Appearance of a classical mixmaster universe from the no-boundary quantum state

We investigate the appearance of the classical anisotropic universe from the no-boundary quantum state according to the prescription proposed by Hartle, Hawking, and Hertog. Our model is homogeneous, anisotropic, closed universes with a minimally coupled scalar field and cosmological constant. We found that there are an ensemble of classical Lorentzian histories with anisotropies and experience inflationary expansion at late time, and the probability of histories with anisotropies are lower than isotropic histories. Thus, the no-boundary condition may be able to explain the emergence of our Universe. If the classical late time histories are extended back, some become singular by the existence of initial anisotropies with large accelerations.
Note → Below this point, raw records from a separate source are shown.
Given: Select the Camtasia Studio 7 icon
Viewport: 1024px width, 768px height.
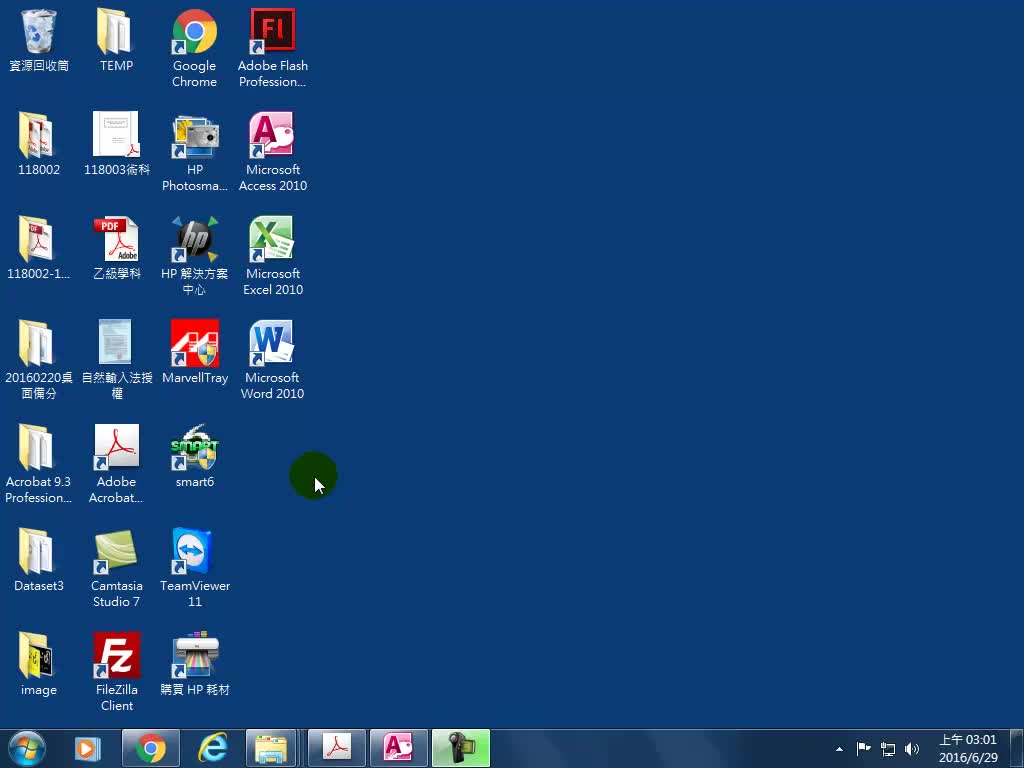Looking at the screenshot, I should pos(117,553).
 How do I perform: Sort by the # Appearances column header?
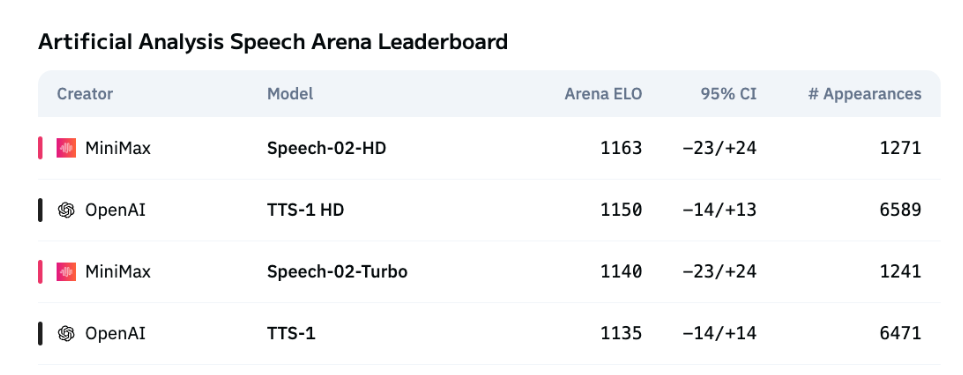coord(865,94)
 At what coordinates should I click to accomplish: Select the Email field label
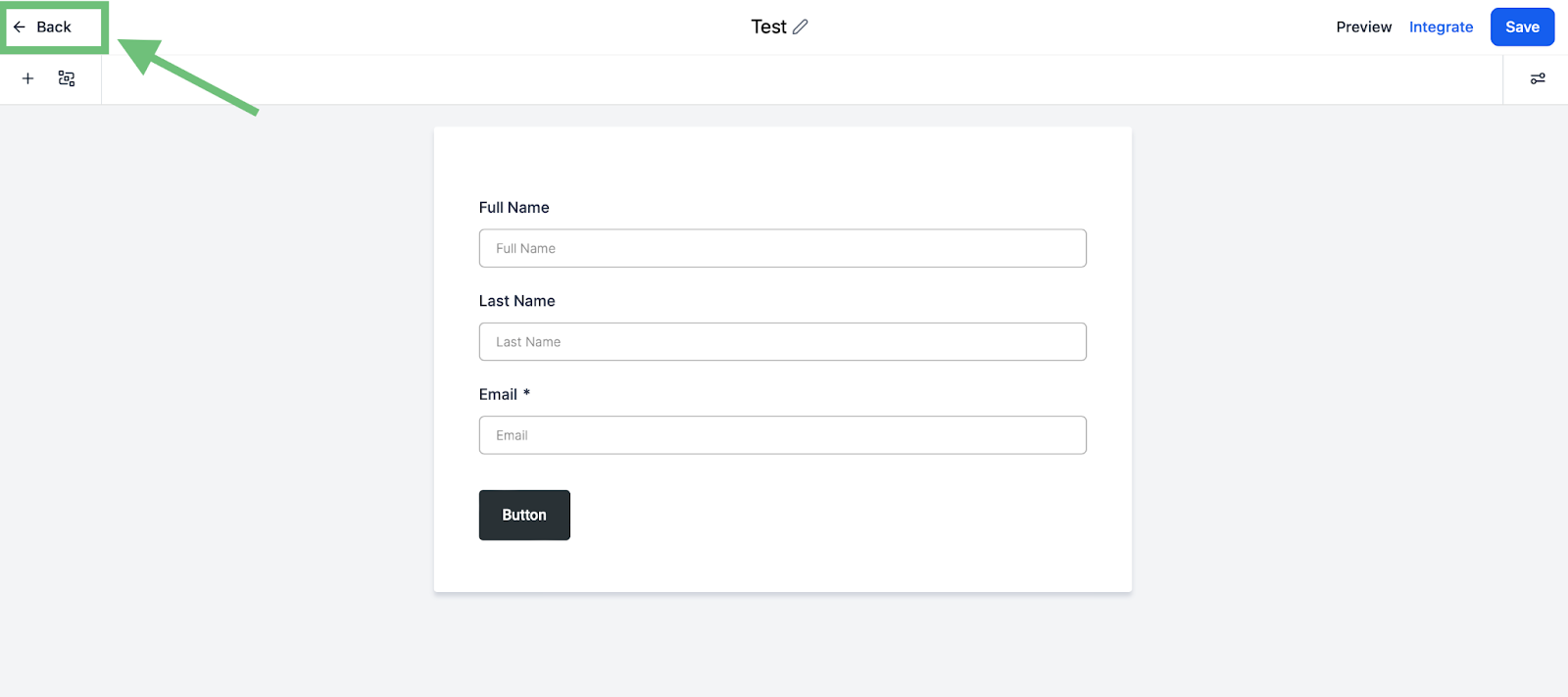pyautogui.click(x=498, y=394)
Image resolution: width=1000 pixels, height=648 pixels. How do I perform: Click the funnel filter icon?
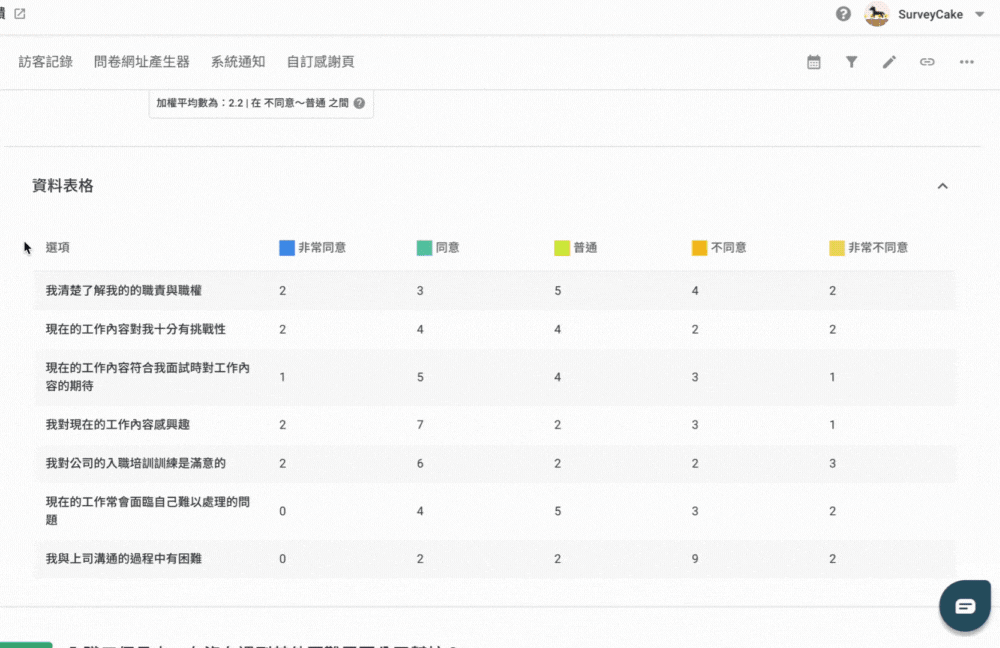852,62
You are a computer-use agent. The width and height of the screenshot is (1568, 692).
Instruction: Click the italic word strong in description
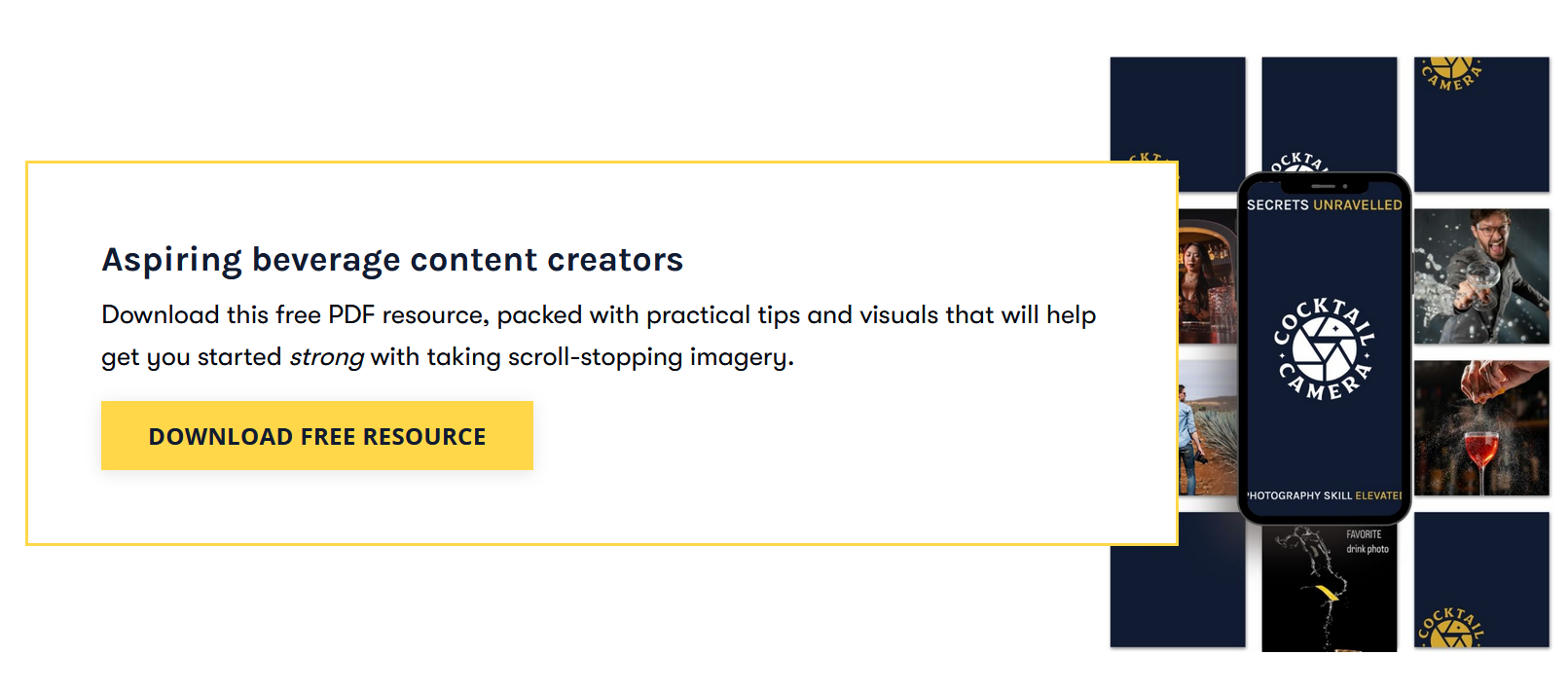tap(326, 357)

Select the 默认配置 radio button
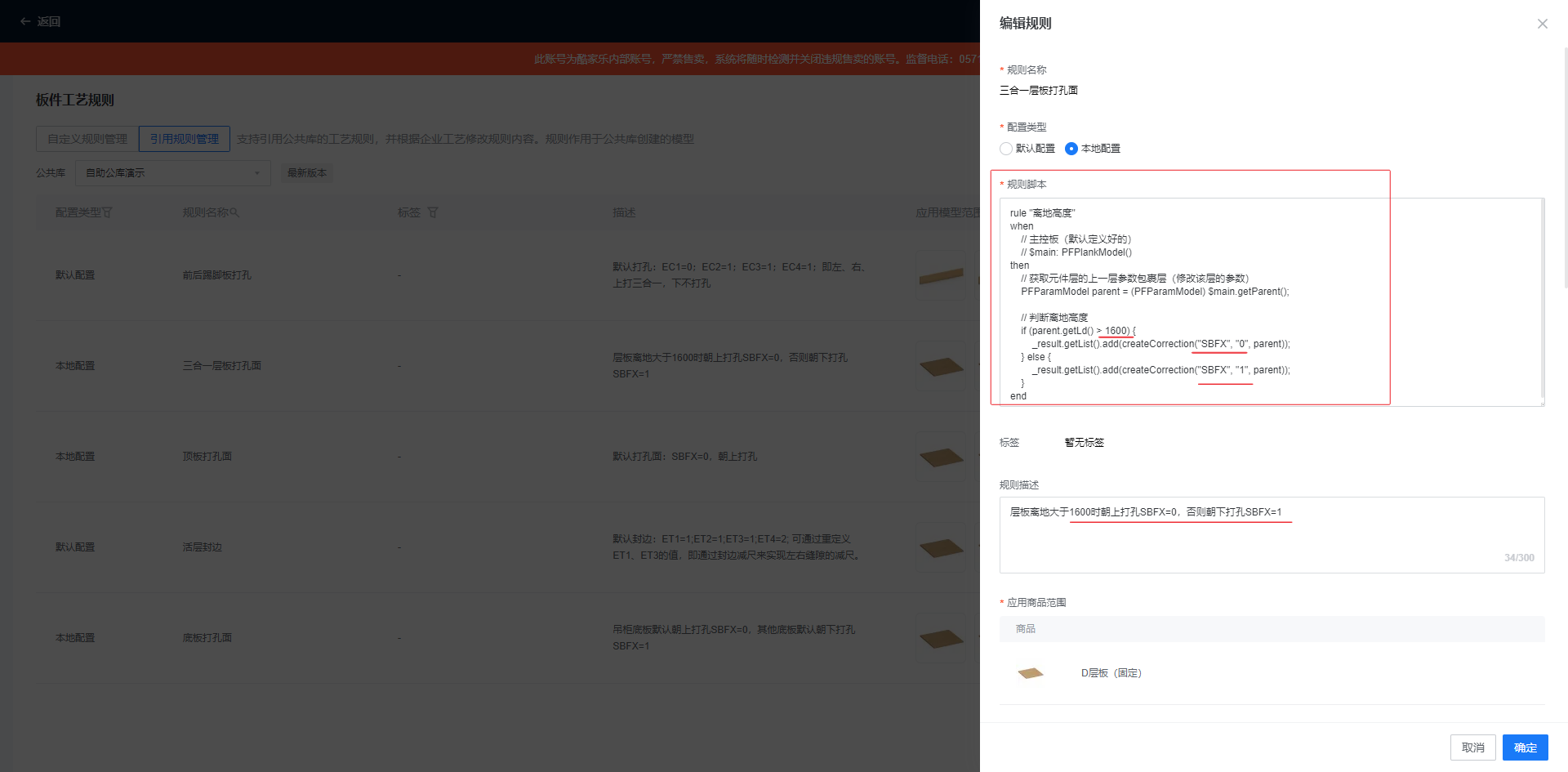[x=1006, y=149]
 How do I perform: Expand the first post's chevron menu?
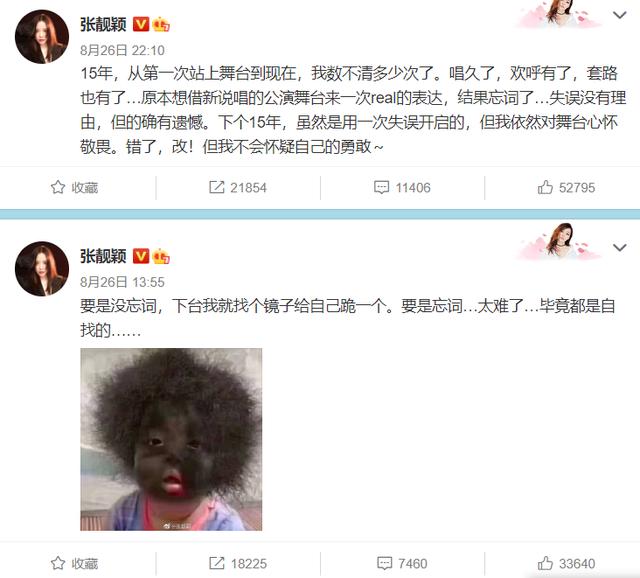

However, we do not find any chaotic behavior of anisotropies near the initial singularity.

Figure 1

The real and imaginary part of the complex-Euclidean solution on the X axis. From top to bottom, scale factor $a$, scalar field $\varphi$, anisotropy ${\beta }_{+}$, and ${\beta }_{-}$. Left row is real part, right row is imaginary part of the variables. $\mu =3/4$, ${\varphi }_0=2$, $P_2=0.02$, $M_2=0.15$ and $X=0.871$, $\theta =0.0942$, ${\Theta }_p=3.01$, ${\Theta }_m=-0.133$.

Figure 2

The real and imaginary part of the complex-Euclidean solution on the Y axis. All imaginary parts become zero at large scale.

Figure 3

The real part of ${\beta }_{+}$ vs ${\beta }_{-}$. The universe point comes from high anisotropy to low anisotropy with some bounce. Note that this is a Euclidean solution, not a classical Lorentzian.

Figure 4

The real and imaginary part of the Euclidean action $I$.

Figure 5

Lorentzian history of two models. From top to bottom, $a$, $\varphi$, ${\beta }_{+}$, ${\beta }_{-}$. Left row is model A (high anisotropy), right row is model B (little anisotropy). We use the complex-Euclidean solution at $Y=4$ as an initial value at $t=4$. Model A: $\mu =3/4$, ${\varphi }_0=2$, $P_2=0.02$, $M_2=0.15$. Model B: $\mu =3/4$, ${\varphi }_0=2$, $P_2=0.002$, $M_2=0.015$

Figure 6

${\beta }_{+}$ vs ${\beta }_{-}$ in classical history. Left is model A, right is model B.

Figure 7

The real part of the Euclidean action. Left is model A, right is model B. The probability of model A is smaller than model B.

Figure 8

The area where the classical histories exist in the $P_2-M_2$ plane. White points represent the histories that have initial bounce, black ones have initial singularity. There is a critical line where the initial state changed. And there seems to be an upper limit in each $P_2$, $M_2$.

Figure 9

The relative probability distribution in $P_2-M_2$ plane. Left represents the same area with Fig. 8, right represents the area nearby origin (isotropic).

Figure 10

${\beta }_{+}$ vs ${\beta }_{-}$ at the bounce.

Figure 11

The relative probability distribution in the ${\beta }_{+}-{\beta }_{-}$ plane at the bounce. There is a high probability surface but no clear structure at low probability.

Figure 12

${\beta }_{+}$ vs ${\beta }_{-}$ at large scale in classical history. White region represents bouncing history, black region has initial singularity. Since the anisotropy is constant at large scale (see Fig. 5), this figure represents the observable one.

Figure 13

The relative probability distribution in ${\beta }_{+}-{\beta }_{-}$ at large scale in classical history. The probability distribution is peaked around the isotropic universe.